Saisie par Kyiv en 2014 et 2018, la cour, qui a son siège en France à Strasbourg (nord-est), a estimé dans un arrêt de la Grande chambre, sa plus haute instance, que Moscou avait violé l’article 2 de la Convention européenne des droits de l’homme (droit à la vie) en raison de « l’existence d’une pratique administrative de disparitions forcées et d’un défaut d’enquête effective » à ce sujet.

L’État russe, exclu de la CEDH à la suite de l’invasion de l’Ukraine en février 2022, s’est en outre rendu coupable d’un grand nombre de violations en Crimée, ont estimé les juges européens.  

La cour relève notamment des violations de l’article 3 (interdiction de la torture) du fait des « mauvais traitements infligés à des soldats ukrainiens, à des personnes d’origine ethnique ukrainienne, à des Tatars de Crimée et à des journalistes ».

La CEDH dénonce aussi « des détentions au secret » des mêmes catégories de personnes et appelle Moscou à « prendre toutes les mesures nécessaires pour assurer, dès que possible, le retour, en toute sécurité, des prisonniers en question transférés de la Crimée dans des établissements pénitentiaires situés sur le territoire de la Fédération de Russie ».

La cour reconnaît aussi la Russie coupable de « harcèlement et d’intimidation de dirigeants religieux ne se conformant pas au culte orthodoxe russe [en particulier de prêtres orthodoxes ukrainiens et d’imams] ».

Elle la juge responsable d’une « répression contre des médias non russes » et d’une interdiction des manifestations de soutien à l’Ukraine.

Les 17 juges, qui se sont prononcés à l’unanimité, ont encore estimé que Moscou avait manqué à ses obligations en raison du « bannissement de la langue ukrainienne dans les écoles et de persécution d’élèves ukrainophones ».

Moscou a en outre porté atteinte à la liberté de circulation avec l’instauration d’une frontière entre la Crimée et l’Ukraine continentale, selon eux.

En ce qui concerne les Tatars de Crimée, une minorité musulmane, la CEDH estime que la Russie est en violation de l’article 14 de la Convention des droits de l’homme qui interdit les discriminations.

Même si elle ne fait plus partie de la CEDH, la Russie reste redevable des violations commises avant son exclusion le 16 septembre 2022.

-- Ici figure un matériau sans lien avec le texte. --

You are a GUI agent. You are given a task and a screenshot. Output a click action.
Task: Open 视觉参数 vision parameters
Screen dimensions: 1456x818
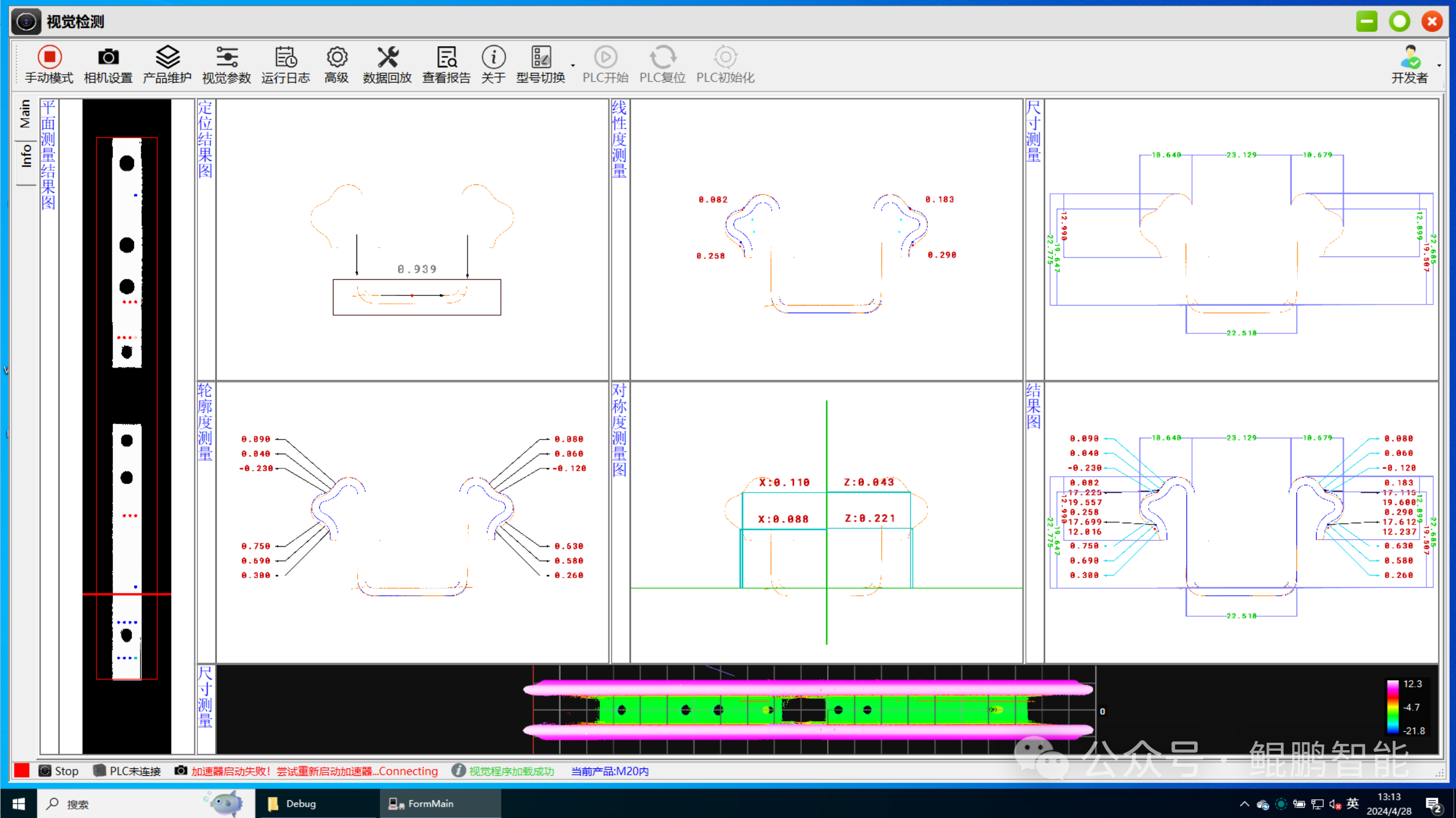[x=226, y=58]
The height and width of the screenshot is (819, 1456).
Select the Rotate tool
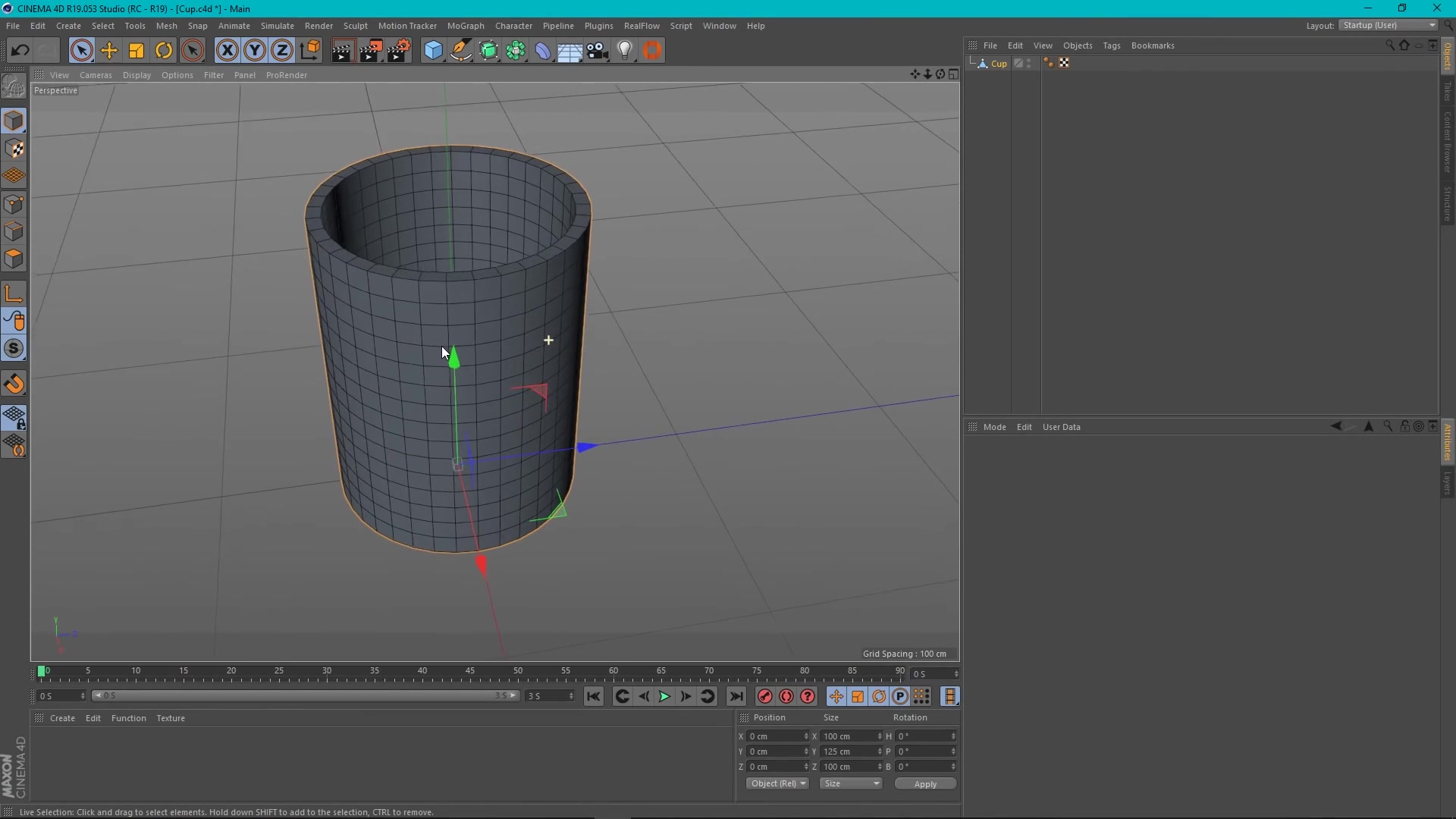[x=164, y=50]
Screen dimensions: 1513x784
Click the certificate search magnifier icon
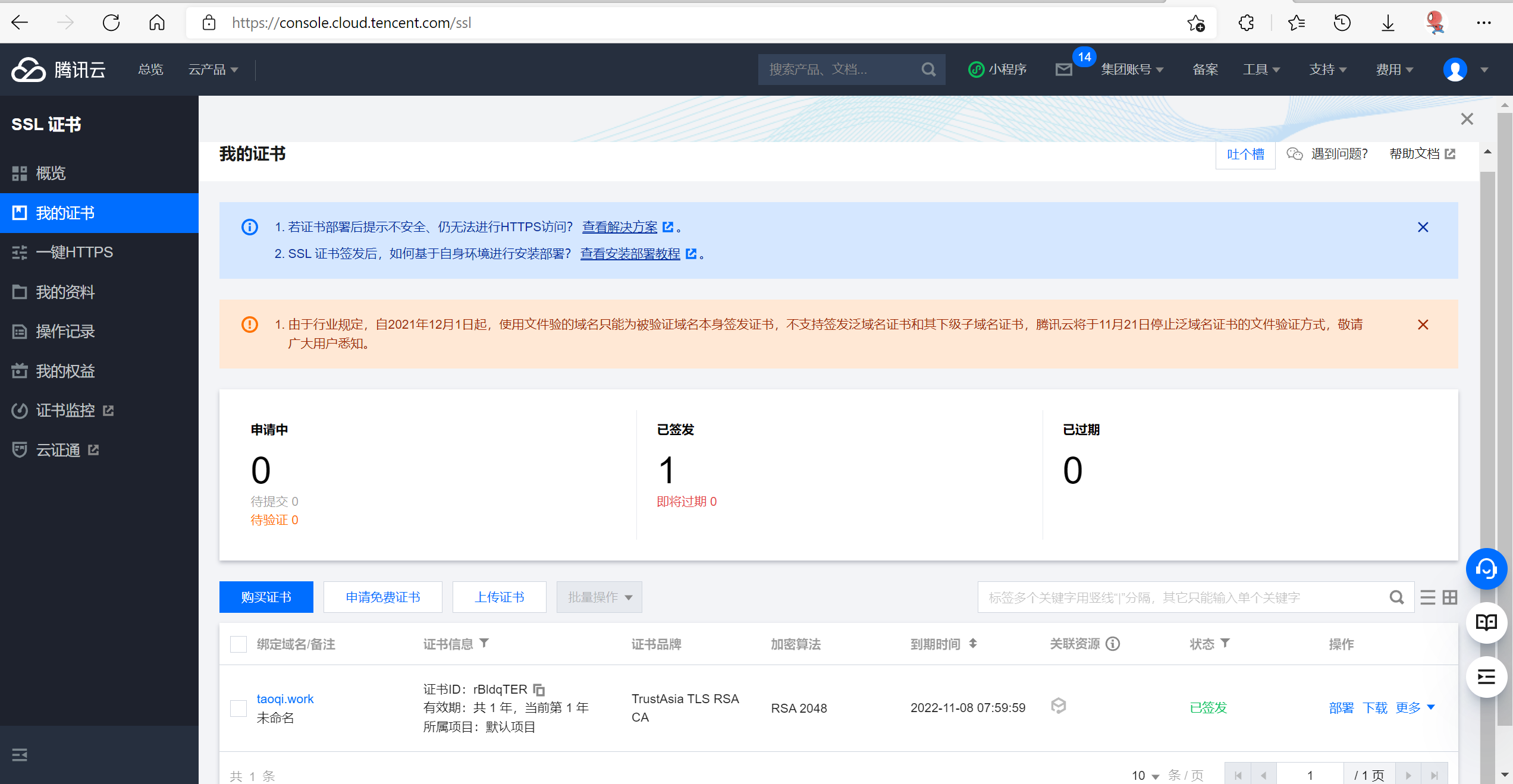(1396, 597)
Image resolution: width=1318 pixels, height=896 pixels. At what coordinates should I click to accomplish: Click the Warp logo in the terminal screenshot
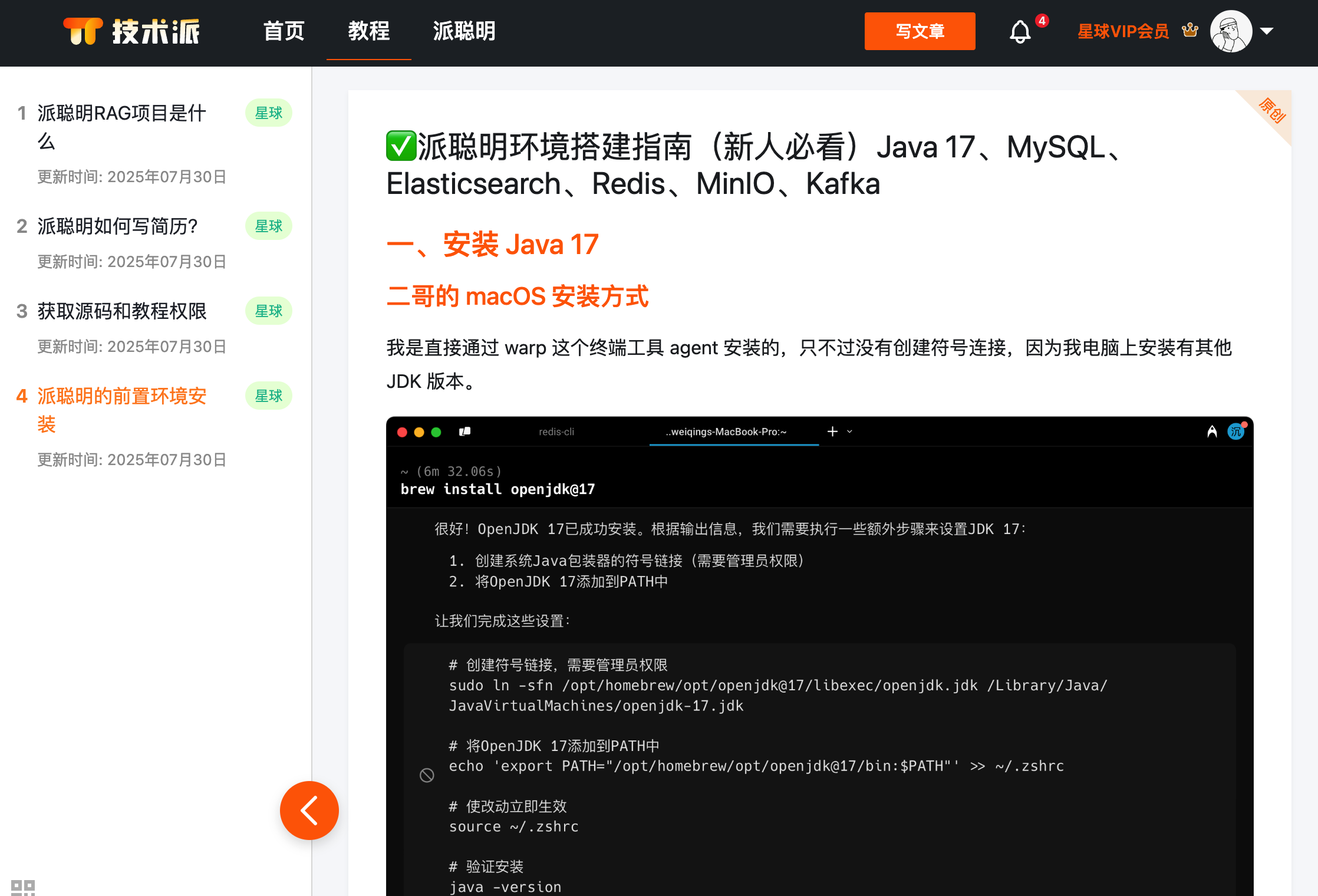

L’Ukraine la poursuit dans le cadre de quatre autres affaires interétatiques, notamment l’agression militaire de février 2022 et la destruction du vol MH17 de la Malaysia Airlines en 2014, un dossier introduit conjointement avec les Pays-Bas.

La Russie est en outre visée à la CEDH par 7400 requêtes individuelles concernant les évènements de Crimée et du Donbass, précise la cour dans un communiqué.